On August 23, the 5th U.S. Circuit Court of Appeals vacated the Department of Labor’s (DOL) interpretation of the tip credit rule, an action which effectively voided the rule nationwide.
The DOL Final Rule
What is a tip credit? An employer claims a tip credit when it counts an employee’s tips toward the employer’s obligation to pay minimum wage. An employer can pay a worker $2.13 per hour as opposed to the federal minimum wage of $7.25 per hour with the expectation that the worker’s tips will make up the difference. A tipped employee is one who customarily and regularly receives more than $30 per month in tips.
The DOL’s final rule differentiated a tipped employee’s work into three categories: (1) tip producing work, like waiting on tables; (2) work that directly supports tip producing work, like setting tables, bussing tables, etc.; and (3) non-tip producing work, like preparing food or making coffee. The rule included two key points, the 80/20 guidance and the 30-minute requirement. The 80/20 guidance limited an employer to taking a tip credit only if the number of hours an employee spent on work that was not tip-producing was 20% or less of the worker’s total hours in a given workweek. The 30-minute requirement limited tipped employees to those spending no more than 30 minutes of continuous time during a shift on work that directly supported tipped work.

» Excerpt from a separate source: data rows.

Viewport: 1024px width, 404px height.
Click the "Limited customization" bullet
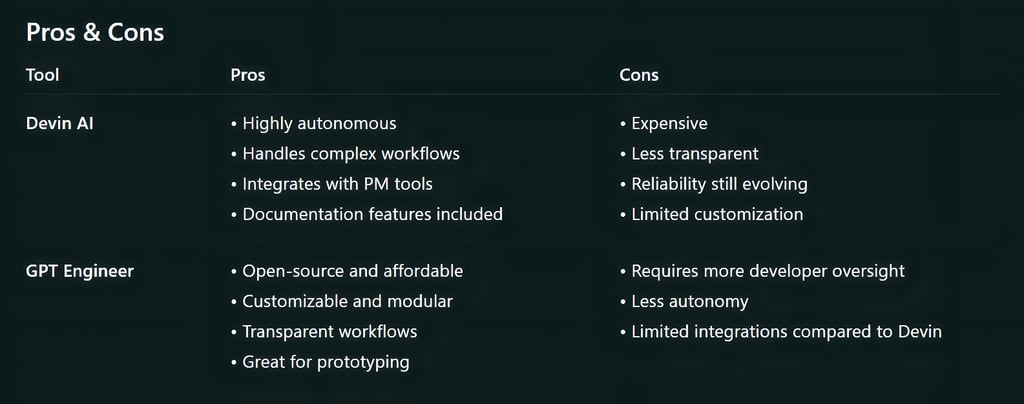pos(717,214)
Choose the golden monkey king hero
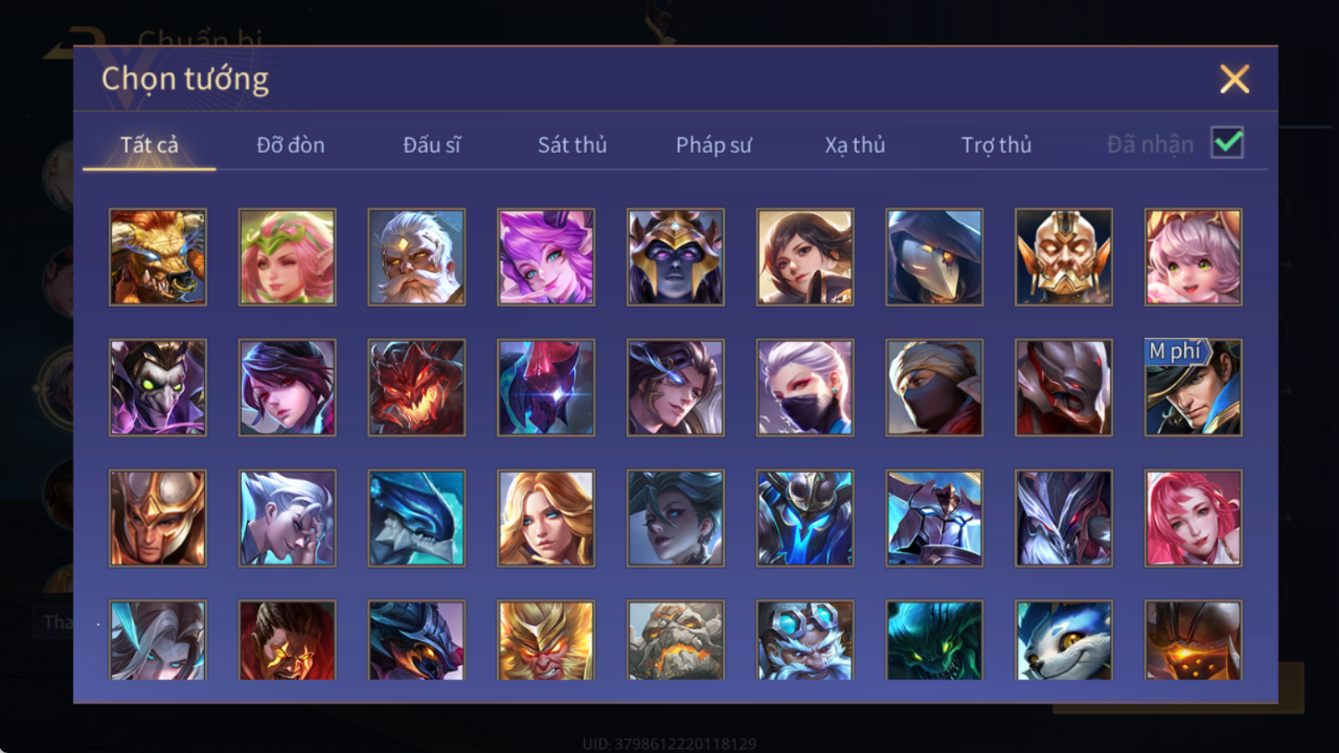 click(x=546, y=640)
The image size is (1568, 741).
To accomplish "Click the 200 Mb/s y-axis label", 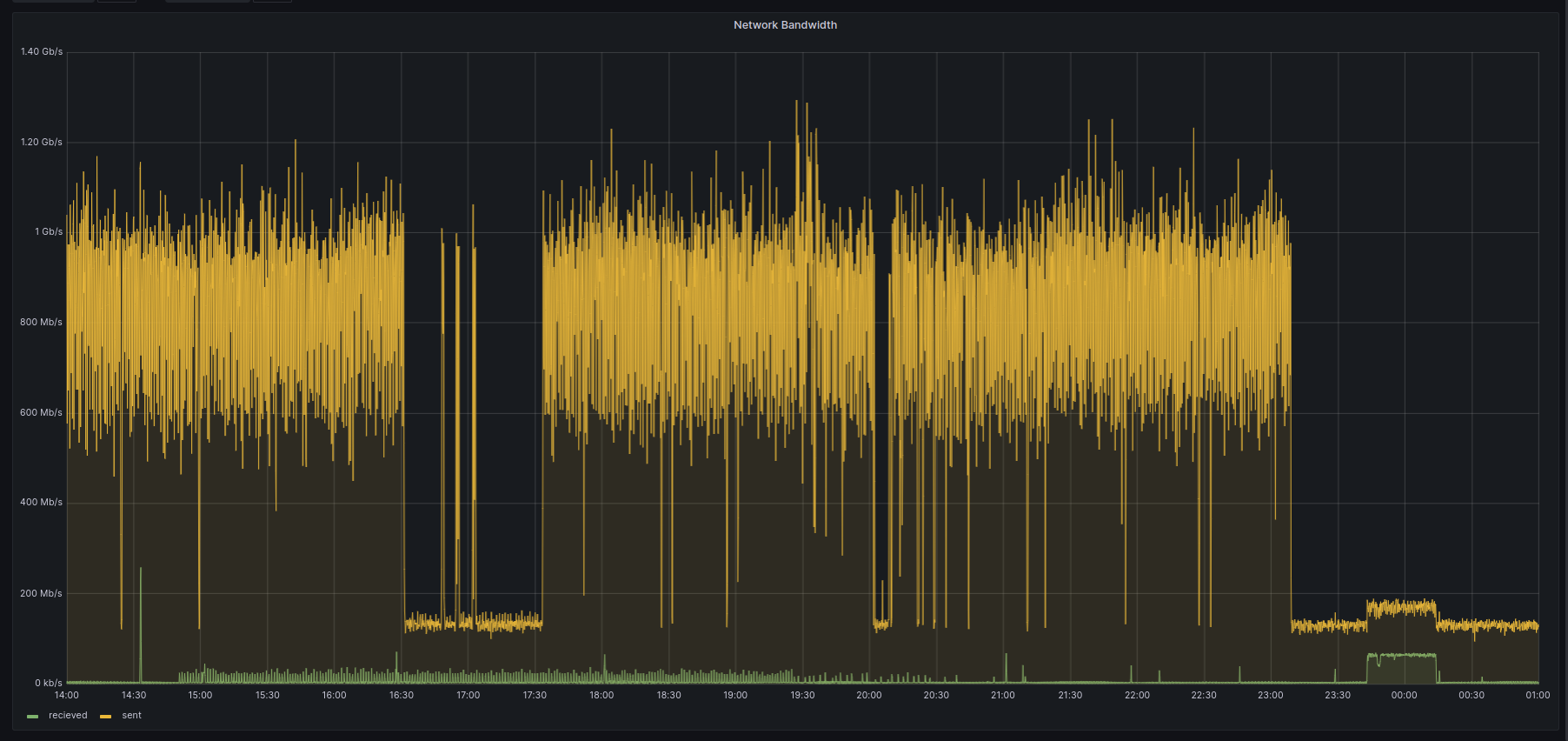I will click(x=42, y=594).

The Fifth Circuit’s Review of the DOL’s Final Rule
The Restaurant Law Center and the Texas Restaurant Association brought a lawsuit in the U.S. District Court for the Western District of Texas seeking to permanently enjoin the enforcement of the DOL’s final rule. The district court found that DOL’s final rule was a permissible interpretation of the FLSA’s tip credit provision.
On appeal, the Fifth Circuit analyzed the DOL’s interpretation of what it means for a tipped worker to be “engaged in an occupation” and explained that the DOL’s rule was so granular in dividing up an employee’s component tasks that a single occupation could quickly break apart into many. The court found the final rule improperly restricted the definition of tipped employees to exclude those who idly stand by for 21% or more of their workweek or for 31 continuous minutes or more during a shift. The Fifth Circuit concluded the DOL’s final rule was an arbitrary and capricious interpretation of the law because it drew an impermissible line between tip-producing and tip-supporting work.
What This Means for Employers
The DOL may seek review of the Fifth Circuit’s decision by appeal to the U.S. Supreme Court. Further, the upcoming election may impact the DOL’s response to the decision.
For now, employers should continue to ensure tipped employees earn at least minimum wage, including at least $30 a month in tips. Employers should also review state law requirements for taking a tip credit against minimum wage for employees who customarily and regularly earn tips.